## YOUR TASK
Format the records below as a JSON list of strings, one string per line with blank lines omitted. Cover only the part from the start of the records through the line containing "pyautogui.click(x=60, y=634)", both ends included.

Collection entries
§ §

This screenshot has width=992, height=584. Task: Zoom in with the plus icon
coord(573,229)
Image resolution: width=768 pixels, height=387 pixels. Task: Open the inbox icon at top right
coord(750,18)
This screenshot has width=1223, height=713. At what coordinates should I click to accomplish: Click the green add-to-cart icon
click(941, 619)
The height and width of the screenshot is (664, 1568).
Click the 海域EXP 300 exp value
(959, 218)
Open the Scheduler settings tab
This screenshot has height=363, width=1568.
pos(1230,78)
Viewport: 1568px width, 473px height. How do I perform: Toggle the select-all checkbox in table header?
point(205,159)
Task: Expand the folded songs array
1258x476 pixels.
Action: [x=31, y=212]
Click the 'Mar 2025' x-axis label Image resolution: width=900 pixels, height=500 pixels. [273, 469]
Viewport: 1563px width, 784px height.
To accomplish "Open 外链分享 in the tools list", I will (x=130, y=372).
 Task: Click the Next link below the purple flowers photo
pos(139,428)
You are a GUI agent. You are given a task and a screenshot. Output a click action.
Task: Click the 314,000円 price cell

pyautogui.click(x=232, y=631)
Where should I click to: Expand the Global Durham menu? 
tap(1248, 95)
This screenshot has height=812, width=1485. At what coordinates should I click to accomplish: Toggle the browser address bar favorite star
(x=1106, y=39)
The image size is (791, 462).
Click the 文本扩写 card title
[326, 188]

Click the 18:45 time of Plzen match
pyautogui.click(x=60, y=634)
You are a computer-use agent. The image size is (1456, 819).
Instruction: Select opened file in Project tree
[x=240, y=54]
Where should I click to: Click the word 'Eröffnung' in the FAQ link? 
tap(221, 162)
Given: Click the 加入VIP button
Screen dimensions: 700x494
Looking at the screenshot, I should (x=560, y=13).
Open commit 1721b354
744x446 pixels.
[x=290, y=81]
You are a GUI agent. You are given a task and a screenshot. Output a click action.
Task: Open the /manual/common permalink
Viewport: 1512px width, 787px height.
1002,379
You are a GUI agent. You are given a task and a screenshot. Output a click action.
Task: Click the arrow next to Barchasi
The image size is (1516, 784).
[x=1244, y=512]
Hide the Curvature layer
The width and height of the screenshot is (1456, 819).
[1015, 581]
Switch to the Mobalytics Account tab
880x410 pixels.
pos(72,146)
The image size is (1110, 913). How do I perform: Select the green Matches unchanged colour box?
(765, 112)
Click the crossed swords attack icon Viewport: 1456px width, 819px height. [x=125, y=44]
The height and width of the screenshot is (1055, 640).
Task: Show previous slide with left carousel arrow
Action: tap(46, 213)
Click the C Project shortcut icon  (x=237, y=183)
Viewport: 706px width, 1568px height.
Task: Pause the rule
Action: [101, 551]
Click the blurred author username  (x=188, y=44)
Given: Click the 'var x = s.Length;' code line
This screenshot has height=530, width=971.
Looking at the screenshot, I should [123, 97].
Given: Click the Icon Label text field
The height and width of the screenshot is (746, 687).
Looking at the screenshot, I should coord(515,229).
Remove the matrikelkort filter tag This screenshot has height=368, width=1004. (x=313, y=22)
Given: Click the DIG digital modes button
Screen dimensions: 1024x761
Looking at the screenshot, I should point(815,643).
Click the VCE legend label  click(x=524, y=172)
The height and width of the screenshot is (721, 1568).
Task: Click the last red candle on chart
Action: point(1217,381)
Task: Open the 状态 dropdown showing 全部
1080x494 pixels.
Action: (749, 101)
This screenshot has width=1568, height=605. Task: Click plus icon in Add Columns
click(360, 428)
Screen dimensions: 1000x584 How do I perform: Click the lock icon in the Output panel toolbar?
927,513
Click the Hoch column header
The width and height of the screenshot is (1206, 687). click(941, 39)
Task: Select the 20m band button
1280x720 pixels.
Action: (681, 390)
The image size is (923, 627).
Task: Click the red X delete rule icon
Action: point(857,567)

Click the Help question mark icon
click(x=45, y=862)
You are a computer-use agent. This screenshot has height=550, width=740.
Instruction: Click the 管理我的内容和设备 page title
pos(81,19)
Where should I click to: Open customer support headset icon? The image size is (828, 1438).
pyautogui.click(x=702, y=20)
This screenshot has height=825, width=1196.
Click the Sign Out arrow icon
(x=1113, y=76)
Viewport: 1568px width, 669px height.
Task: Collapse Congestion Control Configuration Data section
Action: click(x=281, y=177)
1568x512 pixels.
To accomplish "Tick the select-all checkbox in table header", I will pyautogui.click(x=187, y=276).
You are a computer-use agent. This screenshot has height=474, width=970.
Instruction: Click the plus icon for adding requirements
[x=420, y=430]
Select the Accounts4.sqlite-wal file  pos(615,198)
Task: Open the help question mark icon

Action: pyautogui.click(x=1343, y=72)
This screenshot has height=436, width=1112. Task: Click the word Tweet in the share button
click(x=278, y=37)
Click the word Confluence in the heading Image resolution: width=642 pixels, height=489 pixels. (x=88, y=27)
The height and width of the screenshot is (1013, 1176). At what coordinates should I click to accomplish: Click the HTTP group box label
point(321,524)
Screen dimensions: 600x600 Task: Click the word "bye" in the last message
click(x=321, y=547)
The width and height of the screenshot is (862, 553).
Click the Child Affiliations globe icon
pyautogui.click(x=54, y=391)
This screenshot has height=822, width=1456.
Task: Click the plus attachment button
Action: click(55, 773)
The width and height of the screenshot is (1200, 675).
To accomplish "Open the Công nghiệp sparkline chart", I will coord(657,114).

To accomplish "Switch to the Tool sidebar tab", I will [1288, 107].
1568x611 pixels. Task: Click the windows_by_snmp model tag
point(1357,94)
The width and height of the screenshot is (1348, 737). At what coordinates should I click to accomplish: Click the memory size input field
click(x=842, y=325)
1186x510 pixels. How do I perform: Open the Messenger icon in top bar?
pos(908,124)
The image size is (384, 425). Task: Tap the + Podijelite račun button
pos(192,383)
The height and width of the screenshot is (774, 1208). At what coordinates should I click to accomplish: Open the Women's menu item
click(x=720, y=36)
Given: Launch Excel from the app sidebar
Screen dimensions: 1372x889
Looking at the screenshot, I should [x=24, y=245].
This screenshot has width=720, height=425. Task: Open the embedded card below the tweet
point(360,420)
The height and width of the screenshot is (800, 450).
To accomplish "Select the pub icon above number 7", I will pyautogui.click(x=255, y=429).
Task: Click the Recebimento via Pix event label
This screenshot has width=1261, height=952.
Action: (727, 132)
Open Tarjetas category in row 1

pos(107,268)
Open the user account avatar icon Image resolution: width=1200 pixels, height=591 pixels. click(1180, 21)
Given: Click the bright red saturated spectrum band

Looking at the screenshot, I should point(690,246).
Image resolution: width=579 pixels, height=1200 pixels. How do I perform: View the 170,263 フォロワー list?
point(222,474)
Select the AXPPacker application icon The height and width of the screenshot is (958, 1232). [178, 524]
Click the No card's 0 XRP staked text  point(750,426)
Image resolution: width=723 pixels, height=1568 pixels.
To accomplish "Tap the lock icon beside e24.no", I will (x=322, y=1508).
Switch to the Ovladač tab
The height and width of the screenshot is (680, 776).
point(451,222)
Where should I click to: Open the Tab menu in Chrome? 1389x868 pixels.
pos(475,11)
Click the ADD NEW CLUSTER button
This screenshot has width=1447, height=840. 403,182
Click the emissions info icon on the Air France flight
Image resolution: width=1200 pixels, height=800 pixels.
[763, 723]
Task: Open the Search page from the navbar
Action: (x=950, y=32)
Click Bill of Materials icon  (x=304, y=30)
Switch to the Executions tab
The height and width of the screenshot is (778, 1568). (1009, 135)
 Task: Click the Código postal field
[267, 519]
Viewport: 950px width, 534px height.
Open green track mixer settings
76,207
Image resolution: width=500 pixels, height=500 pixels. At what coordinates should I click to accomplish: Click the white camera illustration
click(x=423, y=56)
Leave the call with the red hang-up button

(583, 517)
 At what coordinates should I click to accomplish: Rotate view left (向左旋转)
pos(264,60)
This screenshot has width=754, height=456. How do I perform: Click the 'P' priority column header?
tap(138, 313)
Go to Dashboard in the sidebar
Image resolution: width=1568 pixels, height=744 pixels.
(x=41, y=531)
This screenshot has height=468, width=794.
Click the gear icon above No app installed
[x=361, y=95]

§ §

## TASK SOLUTION
[
  "This screenshot has width=992, height=584. Task: Zoom in with the plus icon",
  "coord(573,229)",
  "Image resolution: width=768 pixels, height=387 pixels. Task: Open the inbox icon at top right",
  "coord(750,18)",
  "This screenshot has width=1223, height=713. At what coordinates should I click to accomplish: Click the green add-to-cart icon",
  "click(941, 619)",
  "The height and width of the screenshot is (664, 1568).",
  "Click the 海域EXP 300 exp value",
  "(959, 218)",
  "Open the Scheduler settings tab",
  "This screenshot has height=363, width=1568.",
  "pos(1230,78)",
  "Viewport: 1568px width, 473px height. How do I perform: Toggle the select-all checkbox in table header?",
  "point(205,159)",
  "Task: Expand the folded songs array",
  "1258x476 pixels.",
  "Action: [x=31, y=212]",
  "Click the 'Mar 2025' x-axis label Image resolution: width=900 pixels, height=500 pixels. [273, 469]",
  "Viewport: 1563px width, 784px height.",
  "To accomplish \"Open 外链分享 in the tools list\", I will (x=130, y=372).",
  " Task: Click the Next link below the purple flowers photo",
  "pos(139,428)",
  "You are a GUI agent. You are given a task and a screenshot. Output a click action.",
  "Task: Click the 314,000円 price cell",
  "pyautogui.click(x=232, y=631)",
  "Where should I click to: Expand the Global Durham menu? ",
  "tap(1248, 95)",
  "This screenshot has height=812, width=1485. At what coordinates should I click to accomplish: Toggle the browser address bar favorite star",
  "(x=1106, y=39)",
  "The image size is (791, 462).",
  "Click the 文本扩写 card title",
  "[326, 188]",
  "Click the 18:45 time of Plzen match",
  "pyautogui.click(x=60, y=634)"
]